Geology of Hot Springs National Park
Water: The Main Attraction
During the Golden Age of Bathing over a million visitors a year immersed themselves in the park’s hot waters. They then strolled
Bathhouse Row with cups to "quaff the elixir" at decorative fountains. Today visitors to Fordyce Spa fill bottles at jug fountains that
dispense the odorless, flavorless, and colorless liquid. The water is tested regularly to ensure quality. Various open springs and the Hot
Water Cascade above Arlington Lawn show how the area looked 200 years ago, before anyone built a bathhouse. All that steam gave rise to the
vicinity’s nickname, "Valley of Vapors." Today green boxes cover most of the 47 springs to prevent contamination. The water was first
protected for all people to enjoy – not just a privileged few. That tradition of active use is very much alive.
Geothermal: What Makes This Water Hot?
Hot Springs National Park is not in a volcanic region. The water is heated by a geothermal process. Outcroppings of Bigfork Chert and
Arkansas Novaculite absorb rainfall in an arc from the northeast around to the east. Pores and fractures in the rock conduct the water deep into
the Earth.
As the water percolates downward, increasingly warmer rock heats it at a rate of about 4 degrees F every 300 feet. This is the average
geothermal gradient worldwide, caused by gravitational compression and by the breakdown of naturally occurring radioactive elements. In the
process the water dissolves minerals out of the rock. Eventually the water meets faults and joints leading up to the lower west slope of Hot
Springs Mountain, where it surfaces.
Restoring Bathhouse Row
When the bathing business began to decline in the 1950s, the bathhouses began to close their doors. Unused, the buildings fell into disrepair.
By 1985 only the Buckstaff remained open. In the 1980s local citizens and the National Park Service began exploring ways to return the bathhouses
and Bathhouse Row to the splendor, if not the function, of Hot Springs in its heyday.

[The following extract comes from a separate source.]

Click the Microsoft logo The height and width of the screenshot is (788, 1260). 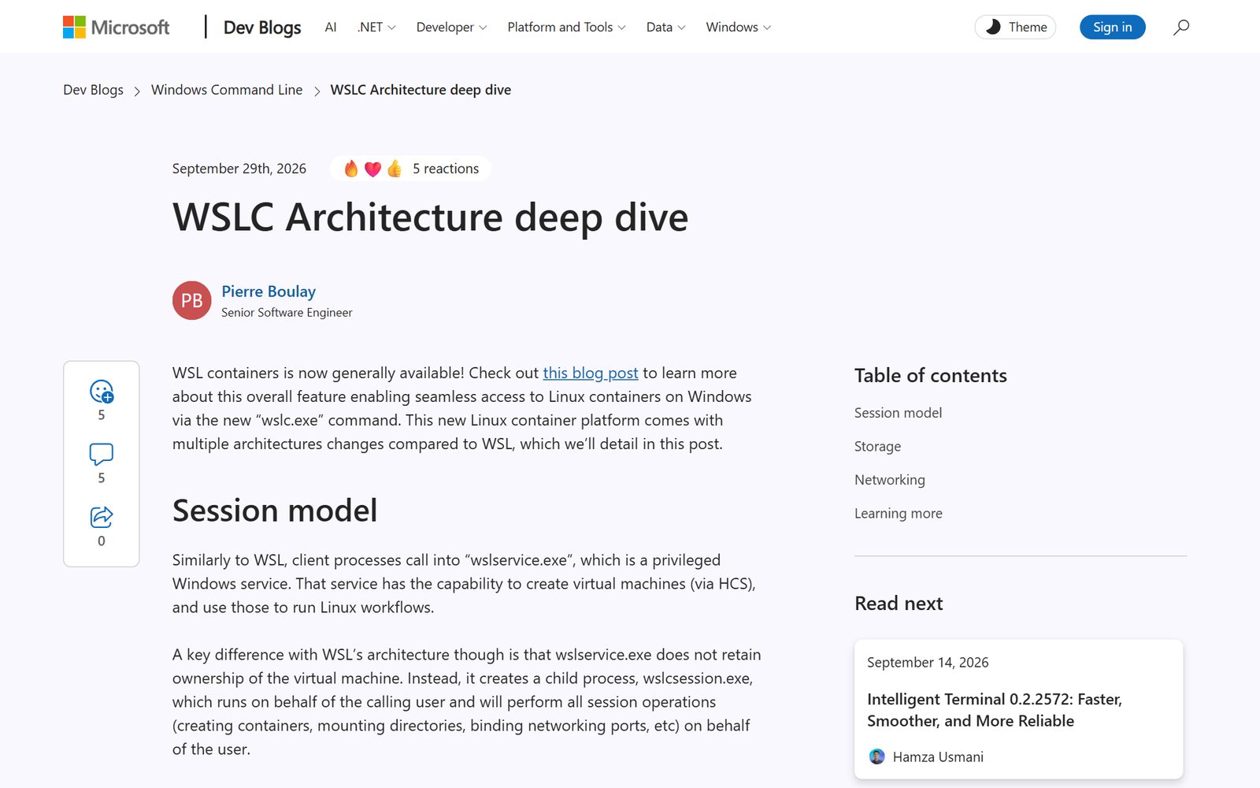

In 2004 the park received the first of several appropriations to rehabilitate the vacant bathhouses and make them leasable. They are available
for lease under the Historic Property Leasing Program. This is an example of merging the needs of the future with the preservation of the past,
an essential element in revitalizing the Bathhouse Row National Historic Landmark District and downtown Hot Springs.
The Fordyce
In 1915 review proclaimed the Fordyce Bathhouse the best in Hot Springs. Now you can tour the Fordyce and see its original splendor. In 1989
the Fordyce, closed since 1962, reopened as the park visitor center.
After extensive restoration the bathhouse looks as it did in its early years. All of the women’s side and some of the men’s side of the
building are outfitted with the furniture and equipment of the time: steam cabinets, Zander mechano-therapy equipment, tubs, massage tables, sitz
tubs, Hubbard tub, chiropody tools, billiard table, Knabe piano, beauty parlor, and hydrotherapy equipment.
The park lies about 55 miles southwest of Little Rock, Arkansas, in the Zig Zag Mountains on the eastern edge of the Ouachita Range. The
mountaintops are the erosion-resistant remnants of folded layers of novaculite and sandstone. Music Mountain is the highest point in the small
mountain system and is the center of a great horseshoe-shaped ridge whose ends are Sugarloaf and West mountains. The hot springs are located on
the lower western side of Hot Springs Mountain, opposite the southern end of the horseshoe. Dense forests of oak, hickory, and short-leaf pine
dominate this region. Flowering trees are common here, and consecutive seasons have displays of colored leaves and abundant flowers. The redbud
and dogwood bloom in the early spring, gracing the understory of the pine and hardwood forest. Song birds and small animals are abundant in the
forest. Flowering southern magnolias give historic Bathhouse Row a special beauty, particularly in the early summer.